El Niños and La Niñas are parts of naturally occurring, sunlight-fueled processes—amazing processes—that produce warm water and redistribute it from the tropical Pacific. When I was first able to fathom the processes, when they finally clicked for me, I was in awe of Mother Nature’s handiwork. Cloud cover, sunlight, ocean heat content, sea surface temperatures, sea level, surface winds, ocean currents, etc., all interwoven, all interdependent, with the events occurring at massive scales. I’ve been sharing their complexity, magnitude and aftereffects ever since. Hopefully, this post will allow you to gain some insight–or spark your interest.

El Niño and La Niña events are extremely important parts of Earth’s climate. They are the dominant mode of natural climate variability on annual, multiyear and decadal timeframes. El Niño and La Niña events impact everything from drought and rainfall to surface temperatures around the globe. Consider this: El Niños and La Ninas occur in the tropical Pacific, but more than a decade ago it was determined that they rearranged sea ice in the Southern Ocean surrounding Antarctica. Recently, they were even linked to temperature of the water below the Antarctic sea ice, through changes in ocean wind patterns.

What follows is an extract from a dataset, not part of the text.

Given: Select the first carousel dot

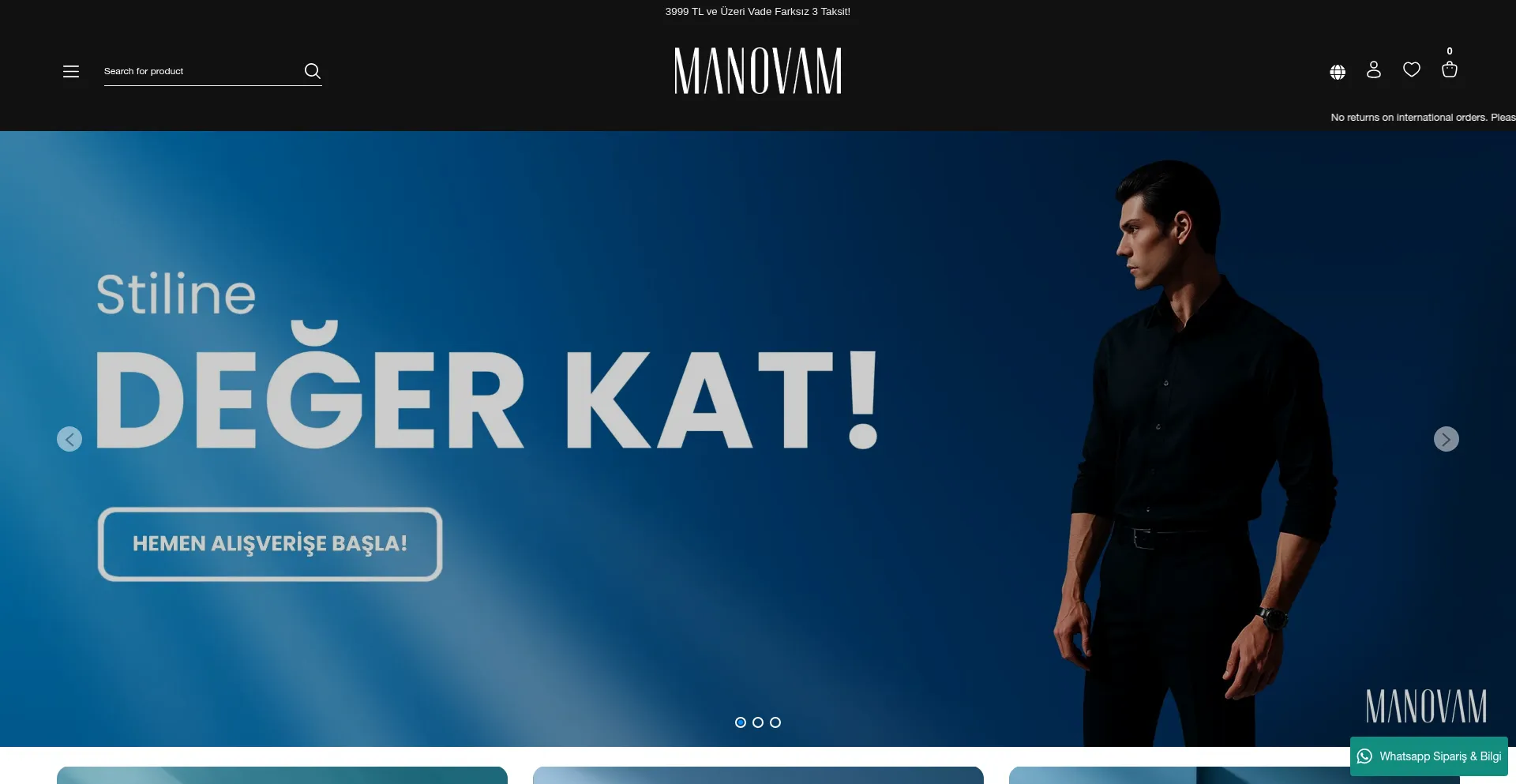Looking at the screenshot, I should coord(741,722).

See Dutrieux et al. (2014) Strong Sensitivity of Pine Island Ice-Shelf Melting to Climatic Variability and the corresponding ScienceDaily article here.

The following is Section 1 from my ebook Who Turned on the Heat? This presentation was created to fill the gap between overly scientific texts and the basic (but way too simple) descriptions of El Niño and La Niña processes that are available on the internet. As I noted above, hopefully, it will help you to understand those seemingly complex processes. Please ask questions.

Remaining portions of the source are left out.